We will use six elements for the analyses in the following section.

Inelastic Buckling

This column is not slender enough to buckle elastically because the crushing load, P_c=F_yA = 790 kip, is less than the Euler buckling load. Furthermore, Table 4-1a of the Steel Manual reports the nominal strength for this column to be P_n = 550 kip. In other words, the column will buckle inelastically. (I suppose we could have started the examples section of the post here, but it’s always fun to check the Euler buckling load.)

To capture inelastic buckling, we can use material nonlinear beam-column elements in the corotational mesh. Since we are using a discretized mesh to capture the geometric nonlinearity, we might as well go with the displacement-based formulation for the material nonlinearity.

A fiber discretization about the weak axis simulates the force-deformation response at each integration point. The stress-strain response of each fiber is bilinear with the given F_y and E, and strain-hardening ratio \alpha = 0.005. There are two fibers in the web and eight in each flange.

The computed axial load-displacement relationship is shown below, again using displacement control. As expected, we come in under the crushing load; however, we over-predict the nominal strength by about 50 kip.

Why are we over-predicting the nominal compressive strength reported in the Steel Manual? Recall that the Steel Manual uses an empirical relationship to account for residual stresses in the compressive strength tables. So, we should get closer to the nominal strength if we use residual stresses in the analysis.

To this end, we can use the InitStressMaterial in OpenSees to define a residual stress pattern across the fiber section. The linear approximation of the Lehigh pattern is a simple approach (see Fig. 6a here).

Recomputing the axial load-displacement response with F_r=0.2F_y (compression) and F_t=F_r(b_ft_f)/(b_ft_f+d_wt_w) (tension) gives the results shown below. Much better!

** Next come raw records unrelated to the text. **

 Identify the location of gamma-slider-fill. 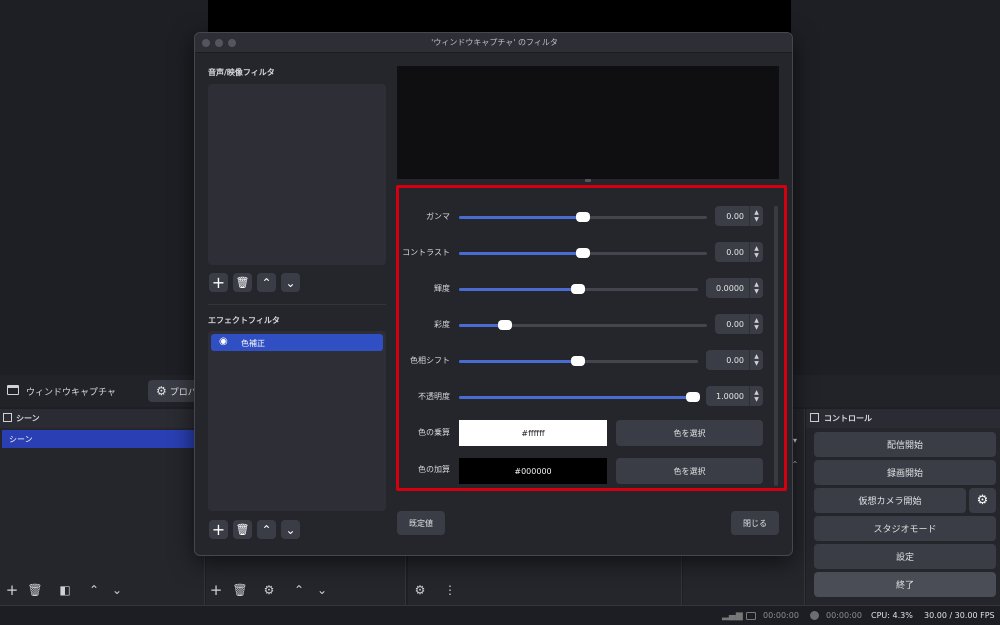
(521, 218).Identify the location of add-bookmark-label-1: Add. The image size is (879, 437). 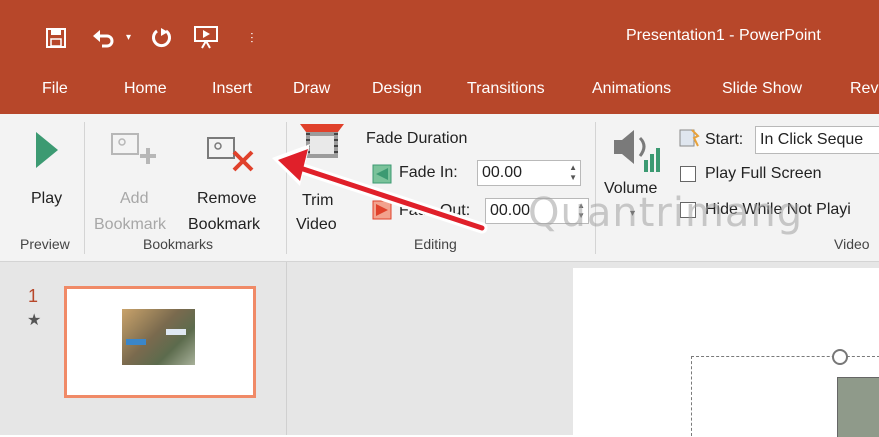
(134, 198).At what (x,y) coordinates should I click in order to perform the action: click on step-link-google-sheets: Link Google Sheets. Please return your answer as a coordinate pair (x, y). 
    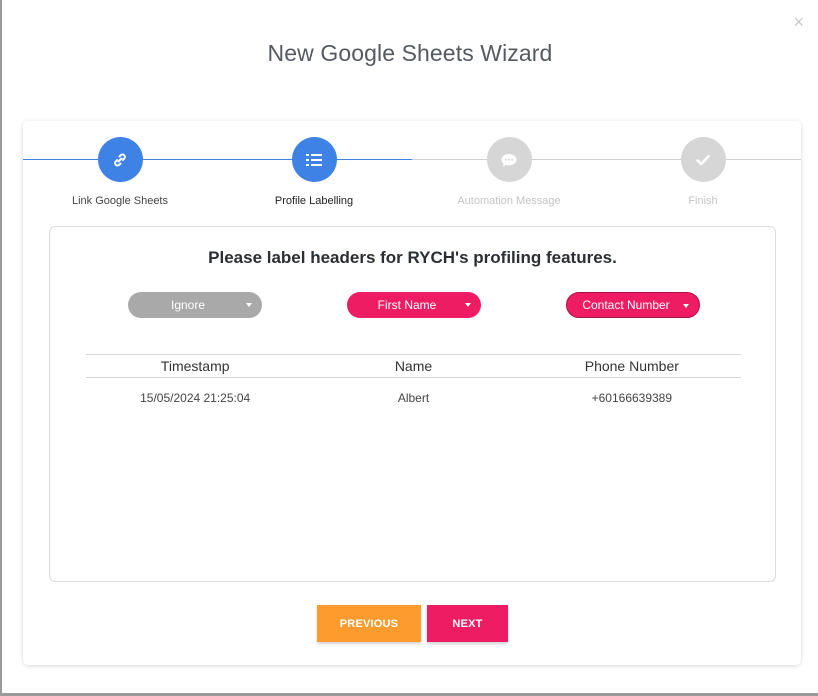
    Looking at the image, I should click on (120, 172).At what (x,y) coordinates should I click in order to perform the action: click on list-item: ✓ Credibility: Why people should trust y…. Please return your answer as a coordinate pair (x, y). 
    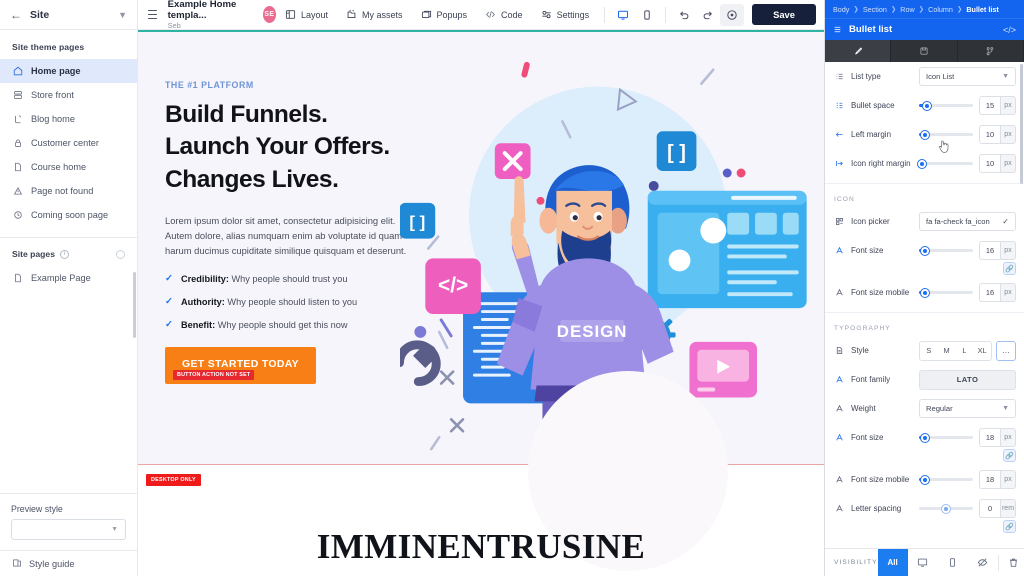
    Looking at the image, I should click on (282, 279).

Note that it’s a good idea to get the initial stresses into equilibrium with one analysis step prior to applying loads with displacement control. It took me a while to remember this after trying to wrap my head around why the displacement-controlled analysis failed well before reaching the nominal compressive strength.

19 thoughts on “Meshing for Column Loads

    1. Hello ZHU,
      Good question! A quick way to do this would be to compute the Euler buckling load, P, then find a reference axial displacement from U=PL/EA. Then take increments in displacement control on the vertical DOF equal to U/100. It’s kind of a dark art 🙂


  1. In the Last plot how it is possible to apply a lesser load yet getting large displacement. How to apply load beyond the peak point or how to achieve decreasing trend of the plot.


      1. Thank you for your kind reply,
        Actually what I am doing is applying a vertical load and noting the displacement for that particular load. However from your plot, it appears that you have increased the load from 0 to the peak value, I am unable to understand how did you reduce the load after the peak load and yet you were able to get large displacement. In my case I am getting plot till the peak after that I am facing a convergence problem. It would be helpful if you tell me how to apply load using displacement control.


      2. Dear sir, After your suggestion, I did a gravity analysis. After that, I defined load pattern and displacement control integrator as shown below
        pattern Plain 2 Linear {
        load 161 0. -1.0 0.0
        test EnergyIncr 1.0e-8 300 1
        algorithm KrylovNewton
        system UmfPack
        numberer RCM
        constraints Plain
        analysis Static
        set dU 0.0002
        integrator DisplacementControl 161 2 $dU 1 $dU $dU
        analyze 10

        But how to apply the load lesser than the peak load and yet getting large displacement.


  2. Hello,
    thank you for your valuable post.
    I searched your site for an explanation about twoNodeLink but found nothing. Can you provide an explanation for this element and how it works.?


  3. Great article!!

    Can this buckling simulation, using displacement-based beam-column elements with nonlinear material (fibers), be used for histeretic behavior? I mean in a dynamic analysis, for example.